Monroe Mendelsohn Research, Inc.
- Industry: Marketing Media research
- Founded: 1958; 68 years ago
- Founder: Monroe Mendelsohn
- Defunct: May 2008
- Fate: Acquired by Ipsos Group; Merged into MediaCT
- Headquarters: New York City, United States
- Subsidiaries: Mendelsohn Media Research, Inc.

= Monroe Mendelsohn Research =

Monroe Mendelsohn Research (MMR), Inc. (and its subsidiary Mendelsohn Media Research, Inc.) was an internationally recognized, full-service marketing and media research company headquartered in New York City. In May 2008, the company was acquired by the Ipsos Group and eventually merged into their MediaCT practice.
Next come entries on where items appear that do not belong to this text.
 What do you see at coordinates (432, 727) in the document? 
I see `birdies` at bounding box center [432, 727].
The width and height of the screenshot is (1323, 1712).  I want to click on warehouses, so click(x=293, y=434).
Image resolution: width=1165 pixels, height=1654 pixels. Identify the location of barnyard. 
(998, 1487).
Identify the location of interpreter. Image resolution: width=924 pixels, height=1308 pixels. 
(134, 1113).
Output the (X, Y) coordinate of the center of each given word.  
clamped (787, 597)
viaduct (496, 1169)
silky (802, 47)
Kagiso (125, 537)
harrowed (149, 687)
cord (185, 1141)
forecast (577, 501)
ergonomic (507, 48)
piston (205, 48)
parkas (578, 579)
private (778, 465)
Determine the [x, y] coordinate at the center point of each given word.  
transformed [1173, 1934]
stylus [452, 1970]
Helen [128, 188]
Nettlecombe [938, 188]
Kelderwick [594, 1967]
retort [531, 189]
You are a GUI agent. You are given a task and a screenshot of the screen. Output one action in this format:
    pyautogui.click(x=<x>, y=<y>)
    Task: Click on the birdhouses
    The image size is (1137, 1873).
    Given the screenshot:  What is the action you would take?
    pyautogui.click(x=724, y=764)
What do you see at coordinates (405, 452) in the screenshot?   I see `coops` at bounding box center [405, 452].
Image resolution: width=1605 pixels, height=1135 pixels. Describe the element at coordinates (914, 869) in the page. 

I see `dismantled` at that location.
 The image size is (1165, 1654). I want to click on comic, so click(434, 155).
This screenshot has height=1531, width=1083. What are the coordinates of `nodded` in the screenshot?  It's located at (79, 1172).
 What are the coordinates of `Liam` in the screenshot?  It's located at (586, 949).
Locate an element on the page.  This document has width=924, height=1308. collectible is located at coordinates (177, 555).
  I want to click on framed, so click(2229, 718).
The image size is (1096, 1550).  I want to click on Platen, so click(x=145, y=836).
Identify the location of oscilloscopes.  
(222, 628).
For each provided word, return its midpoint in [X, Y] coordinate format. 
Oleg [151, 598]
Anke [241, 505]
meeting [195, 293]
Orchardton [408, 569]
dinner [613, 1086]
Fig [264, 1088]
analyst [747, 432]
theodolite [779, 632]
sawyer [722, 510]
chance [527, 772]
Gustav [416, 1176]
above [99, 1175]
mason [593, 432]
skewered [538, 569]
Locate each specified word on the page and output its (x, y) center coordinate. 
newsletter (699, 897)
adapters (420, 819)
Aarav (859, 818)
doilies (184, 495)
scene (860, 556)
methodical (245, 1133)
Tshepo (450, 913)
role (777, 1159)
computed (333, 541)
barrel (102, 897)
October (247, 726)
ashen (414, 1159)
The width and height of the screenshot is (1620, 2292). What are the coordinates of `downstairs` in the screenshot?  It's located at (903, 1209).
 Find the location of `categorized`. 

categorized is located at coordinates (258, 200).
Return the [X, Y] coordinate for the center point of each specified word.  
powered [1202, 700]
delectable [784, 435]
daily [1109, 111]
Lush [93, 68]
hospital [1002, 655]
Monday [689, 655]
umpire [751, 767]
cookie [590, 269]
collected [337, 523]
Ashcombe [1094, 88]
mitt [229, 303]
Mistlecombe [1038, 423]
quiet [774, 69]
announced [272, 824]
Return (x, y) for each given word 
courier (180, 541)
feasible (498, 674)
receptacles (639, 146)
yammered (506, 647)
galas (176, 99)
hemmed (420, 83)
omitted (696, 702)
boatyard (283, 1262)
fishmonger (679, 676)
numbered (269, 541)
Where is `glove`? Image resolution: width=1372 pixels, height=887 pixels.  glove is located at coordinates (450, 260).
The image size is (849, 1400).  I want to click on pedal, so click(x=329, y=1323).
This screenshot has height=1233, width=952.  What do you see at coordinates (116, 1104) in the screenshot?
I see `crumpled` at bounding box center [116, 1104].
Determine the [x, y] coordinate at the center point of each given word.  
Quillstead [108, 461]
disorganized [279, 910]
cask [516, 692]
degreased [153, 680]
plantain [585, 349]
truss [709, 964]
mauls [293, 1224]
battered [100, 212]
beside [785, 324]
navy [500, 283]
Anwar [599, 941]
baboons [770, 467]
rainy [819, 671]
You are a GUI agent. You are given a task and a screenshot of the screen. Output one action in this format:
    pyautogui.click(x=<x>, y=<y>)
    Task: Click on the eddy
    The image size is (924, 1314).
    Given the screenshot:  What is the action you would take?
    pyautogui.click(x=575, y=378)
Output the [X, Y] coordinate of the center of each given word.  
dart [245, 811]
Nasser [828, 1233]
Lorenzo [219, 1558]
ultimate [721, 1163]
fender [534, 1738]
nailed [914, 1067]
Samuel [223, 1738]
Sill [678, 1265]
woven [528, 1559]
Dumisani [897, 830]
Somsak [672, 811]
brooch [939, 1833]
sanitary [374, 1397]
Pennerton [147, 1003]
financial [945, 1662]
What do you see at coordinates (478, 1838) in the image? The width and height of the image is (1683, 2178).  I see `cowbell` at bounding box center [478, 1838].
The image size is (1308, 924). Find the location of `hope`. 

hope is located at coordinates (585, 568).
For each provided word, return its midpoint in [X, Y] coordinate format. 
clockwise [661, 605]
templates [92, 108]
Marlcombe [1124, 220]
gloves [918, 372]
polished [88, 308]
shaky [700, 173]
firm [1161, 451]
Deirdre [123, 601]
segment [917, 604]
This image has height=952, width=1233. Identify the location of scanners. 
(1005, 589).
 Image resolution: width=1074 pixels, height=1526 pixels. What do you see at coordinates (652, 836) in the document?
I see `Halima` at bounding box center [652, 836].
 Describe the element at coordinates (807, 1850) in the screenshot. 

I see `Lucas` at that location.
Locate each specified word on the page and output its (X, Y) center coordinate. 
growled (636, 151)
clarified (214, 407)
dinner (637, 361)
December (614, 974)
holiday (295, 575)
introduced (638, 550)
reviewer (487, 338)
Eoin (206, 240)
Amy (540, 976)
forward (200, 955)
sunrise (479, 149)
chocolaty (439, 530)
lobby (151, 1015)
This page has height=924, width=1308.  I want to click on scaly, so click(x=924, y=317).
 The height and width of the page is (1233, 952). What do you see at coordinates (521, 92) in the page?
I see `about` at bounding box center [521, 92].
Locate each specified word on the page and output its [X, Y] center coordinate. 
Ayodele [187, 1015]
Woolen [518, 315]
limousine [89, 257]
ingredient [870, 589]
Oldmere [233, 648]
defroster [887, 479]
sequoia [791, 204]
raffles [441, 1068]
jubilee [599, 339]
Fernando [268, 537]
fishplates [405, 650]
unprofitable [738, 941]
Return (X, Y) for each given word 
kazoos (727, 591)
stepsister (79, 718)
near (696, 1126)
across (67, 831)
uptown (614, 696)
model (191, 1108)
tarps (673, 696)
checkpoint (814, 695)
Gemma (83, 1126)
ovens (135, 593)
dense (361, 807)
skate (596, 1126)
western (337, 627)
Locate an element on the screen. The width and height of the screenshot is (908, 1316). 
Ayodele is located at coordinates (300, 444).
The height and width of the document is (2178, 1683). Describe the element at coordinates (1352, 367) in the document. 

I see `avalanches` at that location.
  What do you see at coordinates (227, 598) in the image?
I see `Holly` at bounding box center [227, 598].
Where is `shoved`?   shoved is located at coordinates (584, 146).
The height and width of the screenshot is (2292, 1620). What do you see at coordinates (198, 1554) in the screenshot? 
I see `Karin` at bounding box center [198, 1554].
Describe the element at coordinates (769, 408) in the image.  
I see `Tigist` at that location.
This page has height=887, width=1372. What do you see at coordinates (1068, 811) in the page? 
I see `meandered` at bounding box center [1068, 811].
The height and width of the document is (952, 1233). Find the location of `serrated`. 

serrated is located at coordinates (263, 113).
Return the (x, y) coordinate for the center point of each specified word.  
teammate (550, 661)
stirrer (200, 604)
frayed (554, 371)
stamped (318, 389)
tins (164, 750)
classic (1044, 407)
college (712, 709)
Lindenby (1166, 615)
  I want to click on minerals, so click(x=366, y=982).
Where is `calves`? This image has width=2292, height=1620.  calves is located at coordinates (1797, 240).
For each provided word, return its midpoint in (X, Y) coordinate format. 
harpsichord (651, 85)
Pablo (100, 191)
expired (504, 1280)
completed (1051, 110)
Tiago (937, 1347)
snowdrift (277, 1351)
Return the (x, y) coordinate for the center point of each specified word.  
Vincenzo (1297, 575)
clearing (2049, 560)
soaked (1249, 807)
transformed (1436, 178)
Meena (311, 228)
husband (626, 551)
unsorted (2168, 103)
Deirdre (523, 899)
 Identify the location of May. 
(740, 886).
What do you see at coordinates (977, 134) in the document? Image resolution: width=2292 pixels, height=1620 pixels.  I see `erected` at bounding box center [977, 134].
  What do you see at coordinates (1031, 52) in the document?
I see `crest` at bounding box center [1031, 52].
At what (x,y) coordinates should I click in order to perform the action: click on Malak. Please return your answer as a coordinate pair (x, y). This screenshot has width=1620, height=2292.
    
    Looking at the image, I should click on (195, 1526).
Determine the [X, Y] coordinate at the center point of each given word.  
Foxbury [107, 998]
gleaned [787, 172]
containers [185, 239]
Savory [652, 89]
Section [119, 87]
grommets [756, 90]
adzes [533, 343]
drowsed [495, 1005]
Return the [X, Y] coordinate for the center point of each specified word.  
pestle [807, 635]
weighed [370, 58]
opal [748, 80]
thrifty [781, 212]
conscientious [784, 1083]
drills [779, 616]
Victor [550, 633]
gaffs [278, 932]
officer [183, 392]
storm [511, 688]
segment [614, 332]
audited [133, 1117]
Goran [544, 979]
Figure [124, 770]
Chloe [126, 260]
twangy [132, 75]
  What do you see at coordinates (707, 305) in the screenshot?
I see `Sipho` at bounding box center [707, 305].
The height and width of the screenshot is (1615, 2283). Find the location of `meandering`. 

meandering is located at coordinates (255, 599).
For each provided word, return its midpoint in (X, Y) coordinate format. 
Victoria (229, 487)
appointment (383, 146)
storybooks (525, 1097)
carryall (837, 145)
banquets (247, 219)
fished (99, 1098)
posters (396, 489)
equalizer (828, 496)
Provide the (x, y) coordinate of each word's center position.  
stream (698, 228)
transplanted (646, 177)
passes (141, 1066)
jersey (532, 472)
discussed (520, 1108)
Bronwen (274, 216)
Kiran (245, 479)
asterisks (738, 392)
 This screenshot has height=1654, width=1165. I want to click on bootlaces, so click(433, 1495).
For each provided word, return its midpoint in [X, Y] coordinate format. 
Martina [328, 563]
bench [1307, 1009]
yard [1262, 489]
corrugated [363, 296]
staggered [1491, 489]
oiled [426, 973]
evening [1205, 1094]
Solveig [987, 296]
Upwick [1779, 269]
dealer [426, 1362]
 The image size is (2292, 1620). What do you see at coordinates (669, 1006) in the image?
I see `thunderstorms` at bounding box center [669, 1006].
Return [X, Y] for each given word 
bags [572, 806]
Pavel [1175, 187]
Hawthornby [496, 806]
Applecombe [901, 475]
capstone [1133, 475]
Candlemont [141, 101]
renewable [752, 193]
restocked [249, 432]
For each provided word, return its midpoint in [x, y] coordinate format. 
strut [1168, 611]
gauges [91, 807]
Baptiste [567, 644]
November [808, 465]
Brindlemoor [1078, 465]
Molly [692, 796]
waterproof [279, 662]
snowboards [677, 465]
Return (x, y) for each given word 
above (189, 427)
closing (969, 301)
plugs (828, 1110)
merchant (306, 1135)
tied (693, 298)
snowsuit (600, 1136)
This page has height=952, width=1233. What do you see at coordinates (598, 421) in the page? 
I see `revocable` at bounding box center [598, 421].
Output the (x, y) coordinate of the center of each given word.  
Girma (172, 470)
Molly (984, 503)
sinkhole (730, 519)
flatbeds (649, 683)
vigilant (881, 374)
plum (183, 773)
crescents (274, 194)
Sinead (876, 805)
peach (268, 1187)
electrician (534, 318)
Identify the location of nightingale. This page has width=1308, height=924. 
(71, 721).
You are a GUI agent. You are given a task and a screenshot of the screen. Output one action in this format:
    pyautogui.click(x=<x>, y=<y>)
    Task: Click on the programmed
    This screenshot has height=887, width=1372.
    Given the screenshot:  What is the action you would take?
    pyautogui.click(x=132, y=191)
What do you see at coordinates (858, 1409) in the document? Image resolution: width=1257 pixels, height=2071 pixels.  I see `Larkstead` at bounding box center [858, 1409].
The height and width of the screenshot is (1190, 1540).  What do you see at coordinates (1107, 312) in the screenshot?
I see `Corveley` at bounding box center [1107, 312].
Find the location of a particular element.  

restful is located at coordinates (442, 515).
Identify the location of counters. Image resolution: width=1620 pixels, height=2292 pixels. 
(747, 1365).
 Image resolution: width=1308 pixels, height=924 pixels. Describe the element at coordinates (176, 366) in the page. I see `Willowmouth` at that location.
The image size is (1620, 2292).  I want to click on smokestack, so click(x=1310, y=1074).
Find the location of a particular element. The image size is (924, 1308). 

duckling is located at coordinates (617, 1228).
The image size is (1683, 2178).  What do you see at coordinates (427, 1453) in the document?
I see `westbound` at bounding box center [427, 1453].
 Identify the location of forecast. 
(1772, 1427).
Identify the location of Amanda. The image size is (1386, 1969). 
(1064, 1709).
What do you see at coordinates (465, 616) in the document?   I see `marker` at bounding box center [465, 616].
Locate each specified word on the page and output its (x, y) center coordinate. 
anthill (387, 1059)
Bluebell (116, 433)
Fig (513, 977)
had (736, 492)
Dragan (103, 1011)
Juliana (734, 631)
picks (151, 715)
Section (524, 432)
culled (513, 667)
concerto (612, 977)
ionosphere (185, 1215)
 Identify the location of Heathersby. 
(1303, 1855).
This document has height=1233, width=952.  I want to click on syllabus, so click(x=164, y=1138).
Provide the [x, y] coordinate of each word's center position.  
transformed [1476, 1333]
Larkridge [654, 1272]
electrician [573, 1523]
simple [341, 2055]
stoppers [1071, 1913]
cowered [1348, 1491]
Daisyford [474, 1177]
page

Founded by Monroe Mendelsohn in 1958 to provide marketing consultation and conduct custom marketing research surveys, the company expanded beyond the custom research services it had initially been providing and now syndicates one of America’s well-known, respected and innovative media surveys, now known as The Ipsos Mendelsohn Affluent Survey. This syndicated survey is used by hundreds of advertisers, advertising agencies, and the media (magazines, newspapers, cable television networks, etc.) in their communications planning and buying activities.

To maintain as well as to enhance its marketing and media research expertise, Monroe Mendelsohn Research monitored industry developments by being an active member of the Advertising Research Foundation, The Council of American Survey Research Organizations, The Luxury Marketing Council, the City and Regional Magazine Association, The Pharmaceutical Marketing Research Group, The Magazine Publishers of America, The Western Publications Association, and The International Regional Magazine Association. The company is now part of Ipsos MediaCT in North America.